In practice, UCB transplantation may be avoided in the treatment of PMF patients because of delayed engraftment and a higher probability of graft failure.[9] The present study demonstrated that UCB transplantation was significantly associated with a lower probability of hematopoietic recovery in comparison with related BM transplantation (Figure 1). The incidences of neutrophil recovery at 60 days and platelet recovery at 1 year were 82% and 44% for UCB transplantation, respectively. In a recent report of nonmyeloablative UCB transplantation for 14 patients with myelofibrosis, including 1 patient with PMF and 13 patients with secondary myelofibrosis, the incidences of neutrophil recovery at 60 days and platelet recovery at 100 days were 93% and 43%, respectively.[28] Thus, careful management is required for PMF patients, especially in the early period after unrelated UCB transplantation.

NRM was 30–60% (Figure 2), which is higher than in previous studies from large, well-known transplant center(s).[22, 23, 24, 26, 27, 29, 30, 31, 32] This may be explained by the large number of the participating centers, the heterogeneity of patients' clinical features and the fact that 18% of patients were ⩾60 years in the present study.

Nonmyeloablative preconditioning regimens have advantages of less NRM and a broader applicability in elderly patients and may, therefore, be appropriate for PMF patients. After small studies demonstrated the feasibility of allogeneic HCT with nonmyeloablative preconditioning for myelofibrosis,[33, 34, 35] Kröger et al.[11] prospectively treated 103 patients with PMF or post essential thrombocythemia and post polycythemia vera myelofibrosis with BU and fludarabine-based nonmyeloablative preconditioning. They reported encouraging 1-year NRM of 16% and 5-year OS of 67%. The Swedish group compared results from 10 patients undergoing nonmyeloablative transplant with 17 patients undergoing myeloablative transplant for secondary myelofibrosis. NRM was lower in the nonmyeloablative group than in the myeloablative group (10% vs 30%). With a median follow-up of 55 months, 9 (90%) of 10 patients undergoing nonmyeloablative transplant and 9 (55%) of 16 patients undergoing myeloablative transplant survived.[36] In contrast, the present study could not find any advantage of nonmyeloablative preconditioning in terms of decreasing NRM or increasing OS (Table 2). Other retrospective studies, including a large study (n=289), also did not find any favorable affect with nonmyeloablative preconditioning.[10, 22, 24] In retrospective studies, drugs and doses of preconditioning regimens were heterogeneous, which could partly explain the failure to detect an advantage of nonmyeloablative preconditioning. There has been no randomized study to compare the efficacy of nonmyeloablative and myeloablative preconditioning for patients with PMF. The advantage of nonmyeloablative preconditioning for patients with PMF remains in question.

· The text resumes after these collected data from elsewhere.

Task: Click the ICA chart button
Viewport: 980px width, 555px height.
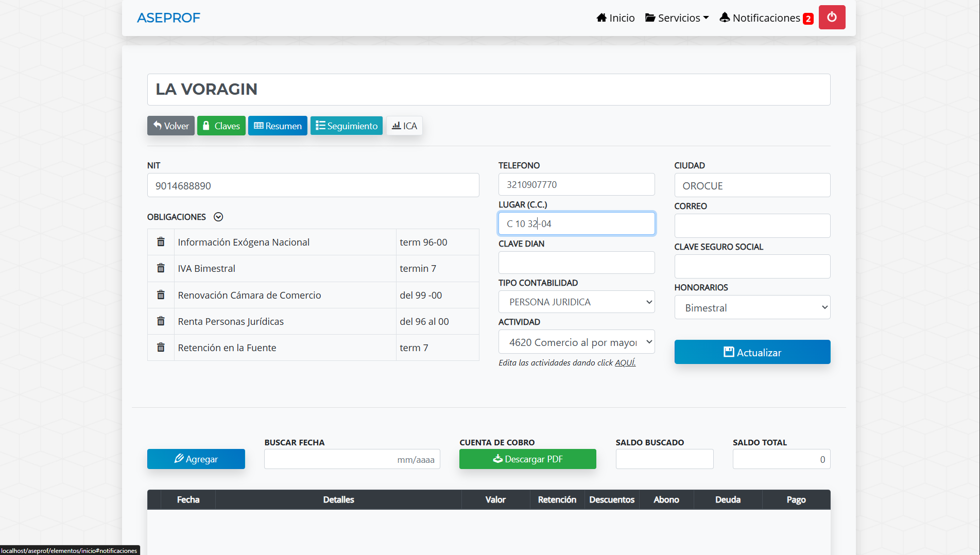Action: pos(404,126)
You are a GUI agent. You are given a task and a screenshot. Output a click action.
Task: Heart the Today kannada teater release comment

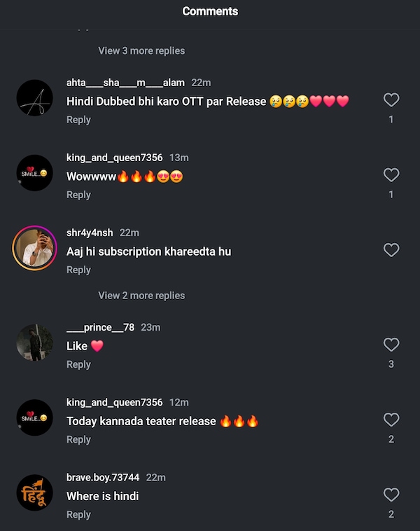click(391, 420)
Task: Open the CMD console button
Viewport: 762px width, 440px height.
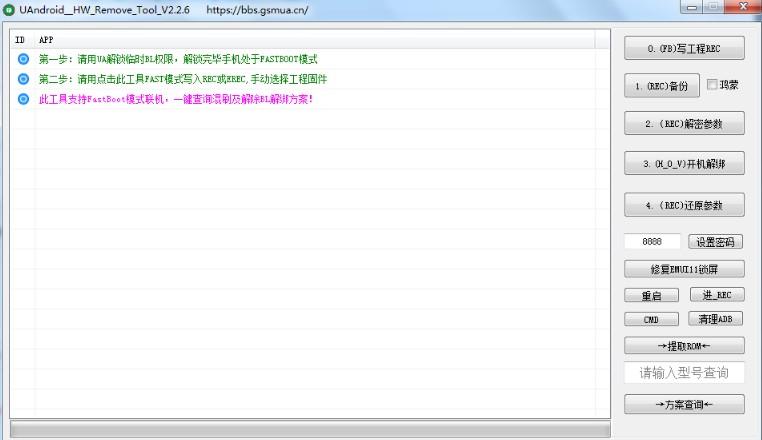Action: pos(652,319)
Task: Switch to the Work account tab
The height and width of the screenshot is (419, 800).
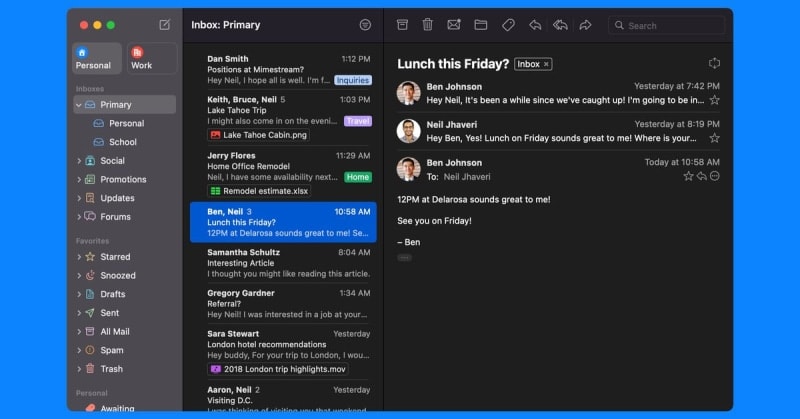Action: [151, 58]
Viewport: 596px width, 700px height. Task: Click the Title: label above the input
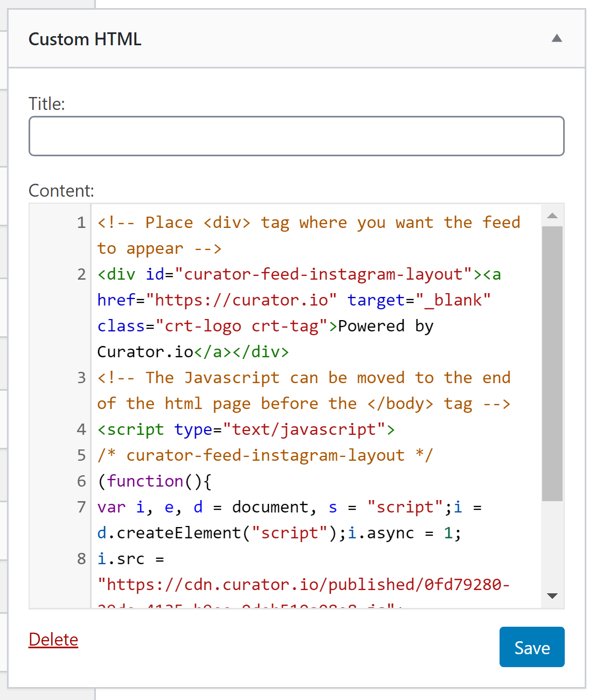(x=46, y=103)
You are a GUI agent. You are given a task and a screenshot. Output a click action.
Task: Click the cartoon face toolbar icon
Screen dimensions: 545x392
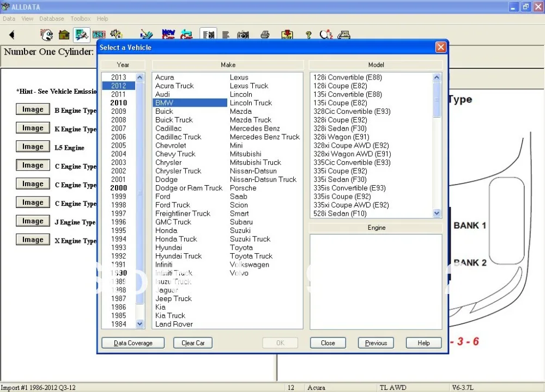click(47, 35)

The molecular assessment of the JAK2 mutation was performed in a very limited number of patients (six cases for pretransplant mutation and four cases for post transplant mutation). Therefore, we were unable to analyze association between the presence of pretransplant JAK2 mutation and transplant outcomes or between the minimum residual disease and relapse after transplant. However, the present study clearly demonstrated that allogeneic BM and PBSC transplantations provide long-term survival for PMF patients and suggested the feasibility of UCB transplantation for PMF patients. Given the constant improvement in supportive care for transplant patients and the beginning of the use of molecular targeted therapy for myelofibrosis, the NRM and relapse rates may be further decreased. Allogeneic HCT should be considered in the treatment plan for PMF patients. The indications for allogeneic HCT in PMF patients have to be defined in a future study.